AI doesn’t replace RCF—it strengthens it.
It helps make the reference class:
- more systematic (data-driven selection)
- more precise (better matching of comparable cases)
- more transparent (clearer why cases are included)
- more testable (validated against historical data)
This way one can keep the empirical strength of RCF, while reducing subjectivity. The outcome is a forecasting approach that is more consistent, transparent, and grounded in data.
Explainability is not optional
In many AI applications, explainability is presented as something extra. In a truthfulness framework, that is too weak. Explainability is not cosmetic, but a control mechanism. Models in high-consequence applications must not only be accurate. They must also be transparent enough for assumptions, sensitivities, and errors to be identified and corrected.
That aligns with the RCF-AI setup. The dyke cost application explicitly includes an explainability layer with a waterfall chart and top contributing factors. Users can therefore see which features push a prediction upward or downward. As a result, the model does not remain stuck at black-box output. It becomes a testable system for decision support.
Context matters—when it adds real value
A second mistake in many AI and modelling discussions is that “more context” is automatically seen as better. That is not always true. Context models are useful, but only if they add something on top of the empirical core. That added value must also be visible in validation.
That is exactly why the regime-based approach in the land price risk tool is substantively relevant. There, context is not only added theoretically. A regime-based approach is explicitly used, and its added value is assessed through out-of-sample backtests. That is the right order: first an empirical core, then add context only insofar as it actually holds up.

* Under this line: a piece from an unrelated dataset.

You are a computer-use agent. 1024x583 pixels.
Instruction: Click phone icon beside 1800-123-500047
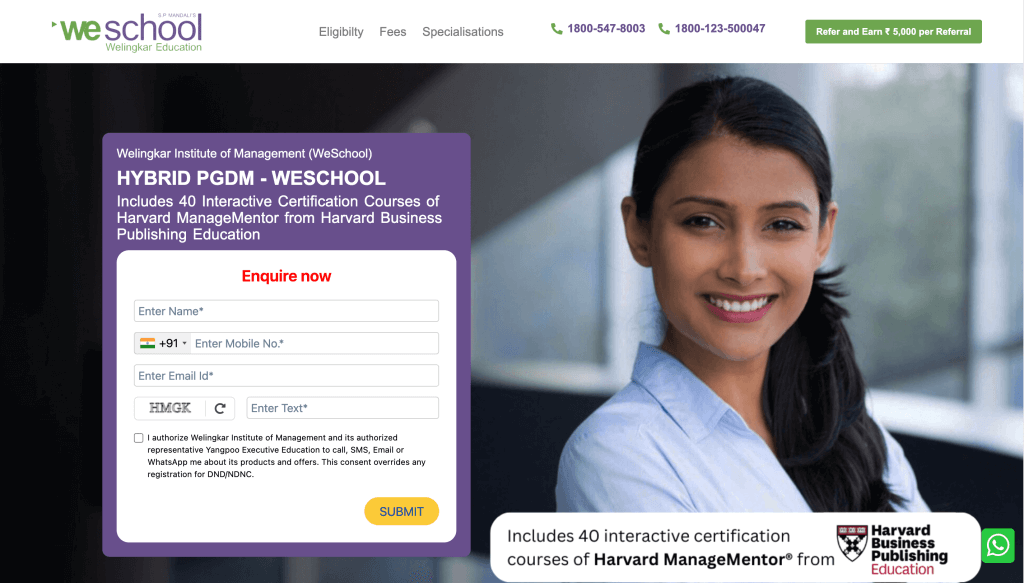point(664,29)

The right lesson from the LLM discussion
Public doubt about LLMs is not only about isolated mistakes, but about the question of when a model gives confident answers without a sufficient empirical basis. HalluHard makes that concrete: without web access, more than half of the tested answers in difficult high-stakes settings were incorrect. That makes clear that high language ability is not the same as reliable decision support.
The lesson, then, is not that AI is unusable. The lesson is that different AI architectures are needed: with maximum empirical anchoring, explicit uncertainty, transparent comparability, and contextual structure that must first prove itself through data.
In that light, a system such as RCF-AI is interesting. It combines the strongest elements of AI with an empirical anchor. It does not replace Reference Class Forecasting with black-box AI, but strengthens it through better comparability, explainability, and validated context modelling.
Conclusion
The future of reliable AI does not lie in ever-larger models alone. It lies in models that better distinguish between:
- what they know,
- what they can probably estimate,
- and what they cannot claim with sufficient certainty.
That requires a shift from performance thinking to truthfulness thinking. For decision-making, that means: start with an empirically validated core, add explainability, and only allow context where it can be robustly validated out of sample. In that respect, RCF-AI is not merely an AI application. It is an example of a stronger design principle for reliable decision support.
Sources
- [1] HalluHard (2026). A Hard Multi-Turn Hallucination Benchmark.
- [2] Lei Huang et al (2024), “A Survey on Hallucination in Large Language Models: Principles, Taxonomy, Challenges, and Open Questions,” ACM Transactions on Information Systems.
- [3] NIST, Artificial Intelligence Risk Management Framework (AI RMF 1.0).
- [4] Molnar, C., Interpretable Machine Learning.
- [5] European Union, Regulation (EU) 2024/1689 (Artificial Intelligence Act), Official Journal of the European Union
- [6] Asset Mechanics (2026), AI-enhanced dyke cost estimation with RCF-AI.
- [7] Asset Mechanics (2024), Land price risk: a regime-based approach.